Exercise aim:
Repeat the records from the line containing "Find the location of a particular element." through the line containing "character-button: ɑ is", copying them word for word with both of those lines included. Leave the pictures out of your answer.

Materials provided:
+++++
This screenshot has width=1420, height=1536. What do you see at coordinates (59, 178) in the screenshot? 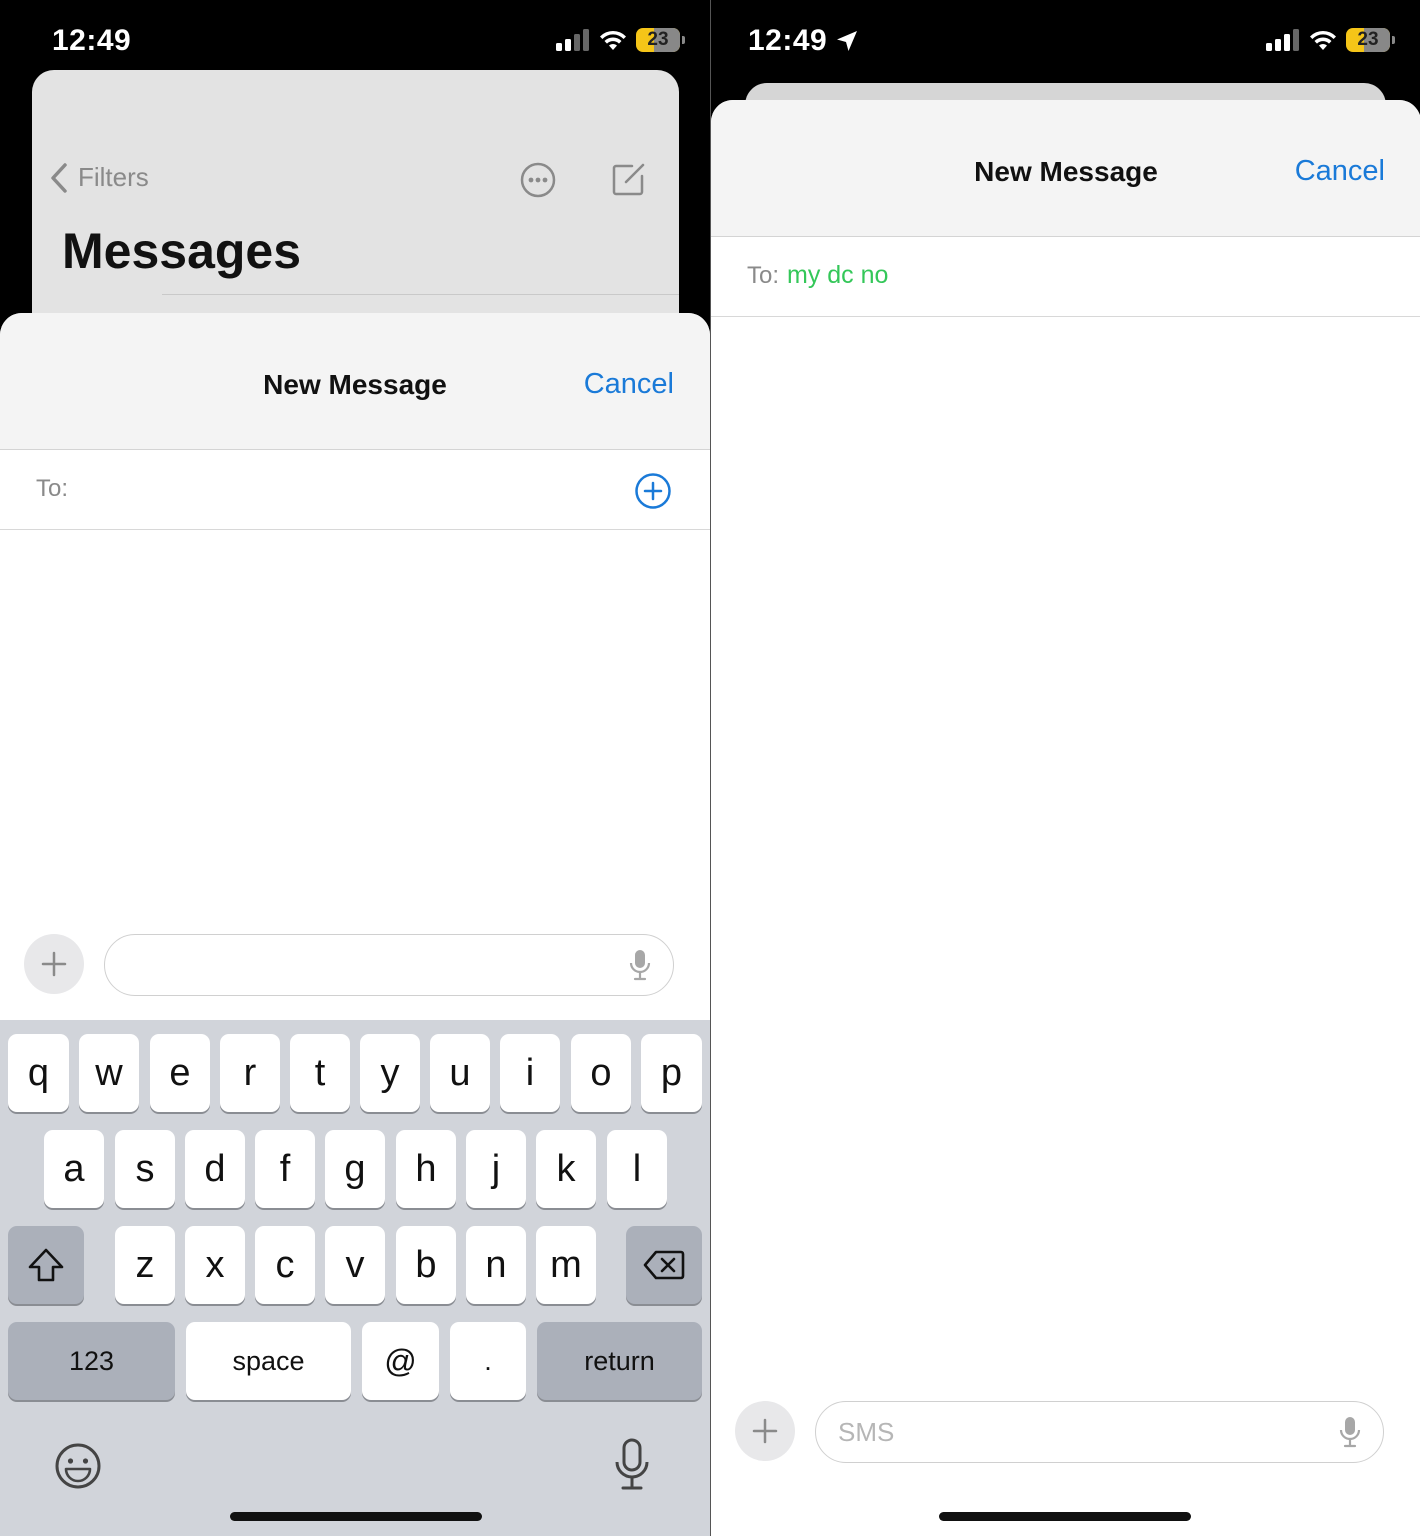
+++++
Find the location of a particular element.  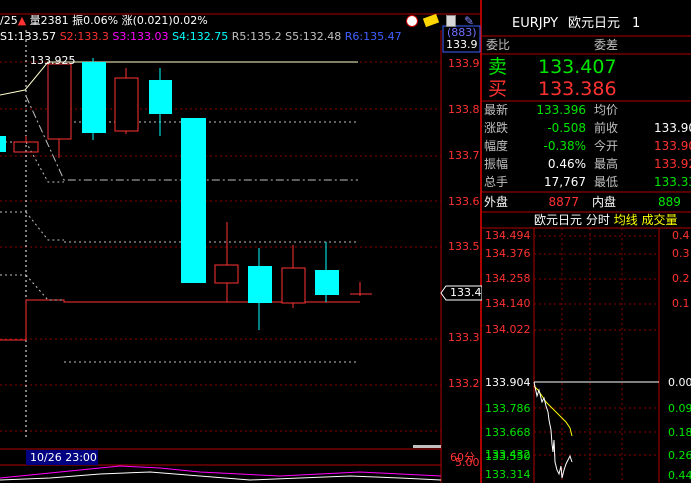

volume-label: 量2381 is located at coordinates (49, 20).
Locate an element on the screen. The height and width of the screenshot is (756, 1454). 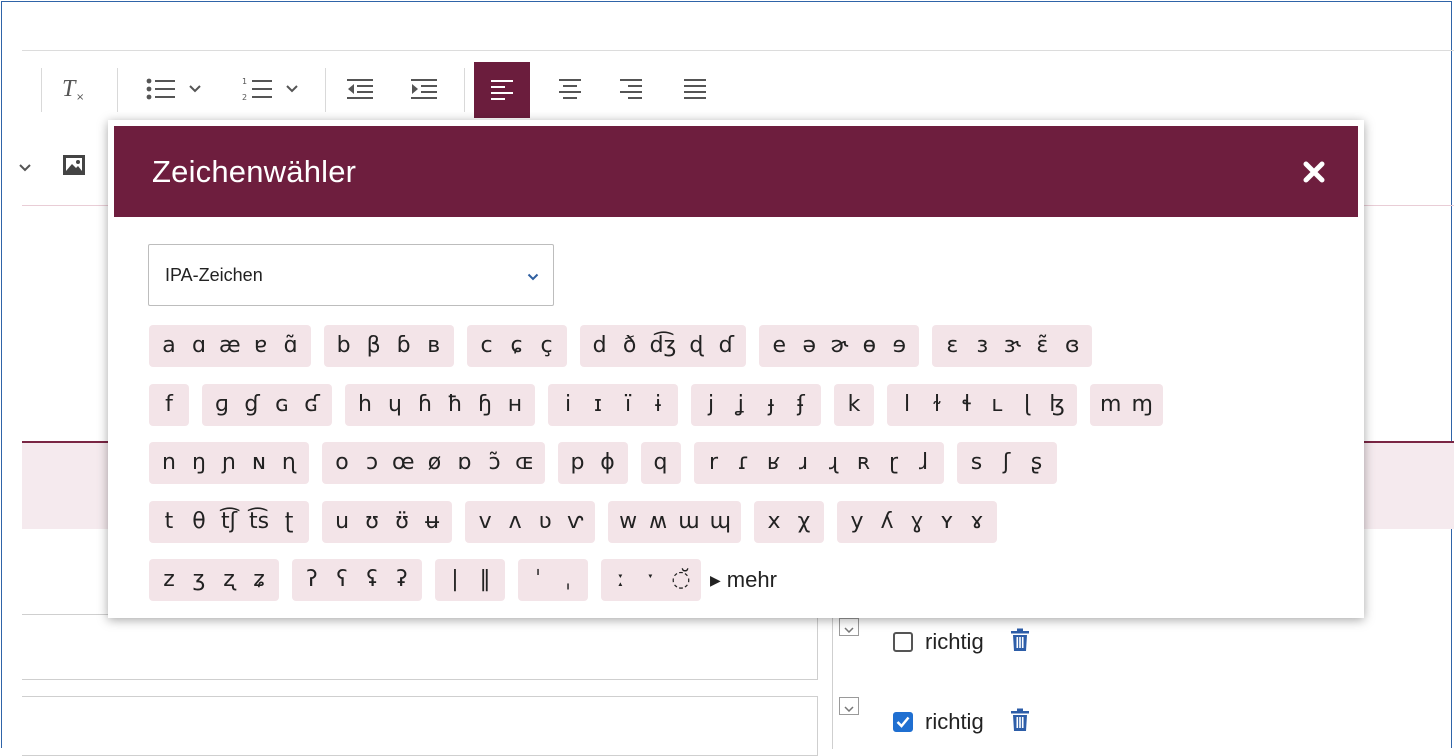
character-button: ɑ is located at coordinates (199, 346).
+++++
Response to this task:
Find the location of a particular element.  

volume-label: 量2381 is located at coordinates (49, 20).
Locate an element on the screen. The height and width of the screenshot is (756, 1454). 
character-button: ɑ is located at coordinates (199, 346).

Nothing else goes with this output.